Cannabis may not have been a cure-all, but it was the closest thing
he'd ever had to one.

Manning, a resident of Elk Grove, Calif., didn't have enough money to
buy the daily amount of cannabis he needed, but he was able to get it
through a network of charitable donors spawned by the Compassionate
Use Act, a 1996 California law that allowed marijuana to be used for
medical purposes.

In the wake of that law's enactment, growers and distributors began
donating part of their cannabis crop to often-tiny nonprofit
collectives - and later to dispensaries - which passed it along free
to low-income patients.

Using cannabis regularly helped Manning kick prescription opioids and
alcohol and get back on his feet, he said.

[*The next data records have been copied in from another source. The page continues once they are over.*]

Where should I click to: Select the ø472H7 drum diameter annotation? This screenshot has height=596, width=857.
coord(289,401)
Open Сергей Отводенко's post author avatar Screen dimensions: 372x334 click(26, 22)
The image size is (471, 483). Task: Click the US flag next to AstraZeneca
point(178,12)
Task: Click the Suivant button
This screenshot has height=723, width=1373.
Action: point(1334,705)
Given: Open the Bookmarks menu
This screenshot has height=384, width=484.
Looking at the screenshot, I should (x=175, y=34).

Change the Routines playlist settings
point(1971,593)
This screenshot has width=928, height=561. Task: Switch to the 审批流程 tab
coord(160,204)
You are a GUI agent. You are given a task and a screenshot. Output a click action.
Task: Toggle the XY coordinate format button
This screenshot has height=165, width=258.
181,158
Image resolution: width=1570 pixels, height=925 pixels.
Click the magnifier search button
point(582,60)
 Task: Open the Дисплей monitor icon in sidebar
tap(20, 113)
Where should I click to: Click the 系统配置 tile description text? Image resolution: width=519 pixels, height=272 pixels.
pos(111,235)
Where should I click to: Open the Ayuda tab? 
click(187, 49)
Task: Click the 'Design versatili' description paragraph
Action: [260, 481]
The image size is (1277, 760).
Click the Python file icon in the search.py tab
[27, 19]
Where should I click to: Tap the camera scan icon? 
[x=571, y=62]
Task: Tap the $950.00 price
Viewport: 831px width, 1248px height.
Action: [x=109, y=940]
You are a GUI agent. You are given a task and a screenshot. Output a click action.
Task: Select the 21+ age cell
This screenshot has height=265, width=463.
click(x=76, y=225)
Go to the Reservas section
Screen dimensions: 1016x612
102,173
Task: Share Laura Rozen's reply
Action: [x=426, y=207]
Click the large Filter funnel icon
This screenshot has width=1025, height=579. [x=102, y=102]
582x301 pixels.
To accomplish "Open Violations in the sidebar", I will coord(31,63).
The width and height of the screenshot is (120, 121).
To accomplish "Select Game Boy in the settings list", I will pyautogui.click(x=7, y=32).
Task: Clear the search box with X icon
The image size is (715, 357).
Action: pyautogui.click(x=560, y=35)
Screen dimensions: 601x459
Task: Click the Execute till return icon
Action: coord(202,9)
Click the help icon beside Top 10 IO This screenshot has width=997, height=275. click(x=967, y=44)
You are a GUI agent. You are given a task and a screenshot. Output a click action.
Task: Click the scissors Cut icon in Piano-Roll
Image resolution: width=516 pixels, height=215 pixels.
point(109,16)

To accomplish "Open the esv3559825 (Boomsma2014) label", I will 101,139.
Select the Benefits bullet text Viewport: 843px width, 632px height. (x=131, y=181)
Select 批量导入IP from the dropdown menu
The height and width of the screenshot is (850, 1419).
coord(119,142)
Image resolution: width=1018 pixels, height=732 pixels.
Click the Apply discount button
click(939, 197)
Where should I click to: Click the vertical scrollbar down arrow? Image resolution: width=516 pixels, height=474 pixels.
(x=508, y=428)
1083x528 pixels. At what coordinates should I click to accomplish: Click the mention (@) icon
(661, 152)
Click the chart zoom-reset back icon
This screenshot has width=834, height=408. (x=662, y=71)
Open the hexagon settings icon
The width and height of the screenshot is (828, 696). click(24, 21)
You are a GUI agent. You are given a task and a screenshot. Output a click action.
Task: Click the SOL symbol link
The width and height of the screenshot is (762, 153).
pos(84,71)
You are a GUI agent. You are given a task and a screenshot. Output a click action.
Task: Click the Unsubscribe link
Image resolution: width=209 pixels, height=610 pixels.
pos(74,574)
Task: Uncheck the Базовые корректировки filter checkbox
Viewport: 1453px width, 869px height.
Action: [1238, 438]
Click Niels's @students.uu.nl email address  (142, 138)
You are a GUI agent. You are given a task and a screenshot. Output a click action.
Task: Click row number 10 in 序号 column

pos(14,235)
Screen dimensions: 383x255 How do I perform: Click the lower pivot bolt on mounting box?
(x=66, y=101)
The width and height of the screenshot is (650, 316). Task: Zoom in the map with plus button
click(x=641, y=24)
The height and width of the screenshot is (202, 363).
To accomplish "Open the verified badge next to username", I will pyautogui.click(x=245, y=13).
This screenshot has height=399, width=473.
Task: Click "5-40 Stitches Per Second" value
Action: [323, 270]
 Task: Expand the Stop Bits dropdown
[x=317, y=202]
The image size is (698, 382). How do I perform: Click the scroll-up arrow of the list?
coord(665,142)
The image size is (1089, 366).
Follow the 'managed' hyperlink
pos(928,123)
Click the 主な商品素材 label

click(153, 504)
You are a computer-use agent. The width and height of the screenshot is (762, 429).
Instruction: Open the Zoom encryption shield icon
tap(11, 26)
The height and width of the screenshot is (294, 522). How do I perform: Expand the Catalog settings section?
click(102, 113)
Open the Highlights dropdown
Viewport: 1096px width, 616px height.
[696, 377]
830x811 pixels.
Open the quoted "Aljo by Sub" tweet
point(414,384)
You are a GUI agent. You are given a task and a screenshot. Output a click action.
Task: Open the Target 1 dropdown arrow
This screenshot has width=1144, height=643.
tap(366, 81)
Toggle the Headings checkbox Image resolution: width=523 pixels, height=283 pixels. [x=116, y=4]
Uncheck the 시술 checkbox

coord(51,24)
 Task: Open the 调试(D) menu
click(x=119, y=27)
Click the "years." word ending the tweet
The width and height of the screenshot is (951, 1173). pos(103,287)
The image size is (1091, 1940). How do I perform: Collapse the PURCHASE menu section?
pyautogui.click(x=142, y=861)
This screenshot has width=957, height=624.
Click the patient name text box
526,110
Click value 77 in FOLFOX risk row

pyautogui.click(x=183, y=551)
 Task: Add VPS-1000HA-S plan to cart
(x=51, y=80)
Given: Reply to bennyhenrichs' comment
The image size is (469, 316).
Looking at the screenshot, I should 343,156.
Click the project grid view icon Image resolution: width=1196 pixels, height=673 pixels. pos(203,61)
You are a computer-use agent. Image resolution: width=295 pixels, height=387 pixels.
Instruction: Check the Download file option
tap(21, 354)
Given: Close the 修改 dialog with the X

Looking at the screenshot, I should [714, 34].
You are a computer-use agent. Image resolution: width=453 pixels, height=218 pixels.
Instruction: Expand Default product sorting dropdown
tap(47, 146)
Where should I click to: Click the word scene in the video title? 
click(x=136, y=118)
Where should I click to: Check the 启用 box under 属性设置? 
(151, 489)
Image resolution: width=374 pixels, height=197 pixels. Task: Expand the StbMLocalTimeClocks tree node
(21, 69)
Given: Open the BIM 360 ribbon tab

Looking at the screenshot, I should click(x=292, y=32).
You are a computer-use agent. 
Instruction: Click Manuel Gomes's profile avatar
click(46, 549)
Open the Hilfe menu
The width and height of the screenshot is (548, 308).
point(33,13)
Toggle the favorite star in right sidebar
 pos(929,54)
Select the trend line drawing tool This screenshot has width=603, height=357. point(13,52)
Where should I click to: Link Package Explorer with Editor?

But the donations he relied on virtually dried up after the 2016
passage of Proposition 64, which legalized marijuana for recreational
use in California and began taxing it at every stage of production and
distribution - no matter its ultimate destination.

It treated any cannabis leaving a shop as a sale.

That meant cannabis was taxed the same - at rates that sometimes
exceeded 38% - whether it was donated or sold for profit.

When the taxes and the heavy regulations that accompanied them took
full effect in 2018, the impact on the compassionate care movement was
immediate and profound. Manning and others in his situation saw their
options dwindle.

Today, "the prices at dispensaries are out of reach if you need daily
medicine, and the taxes are about to go up again," said Manning, 44.
"So the black market is where a lot of veterans and low-income people
turn."

The prospect of poor and sick patients being driven underground for
cannabis, or losing access to it altogether, was a major impetus
behind a new law, SB-34, that will remove the cultivation, retail and
excise taxes on cannabis donated through compassionate care programs.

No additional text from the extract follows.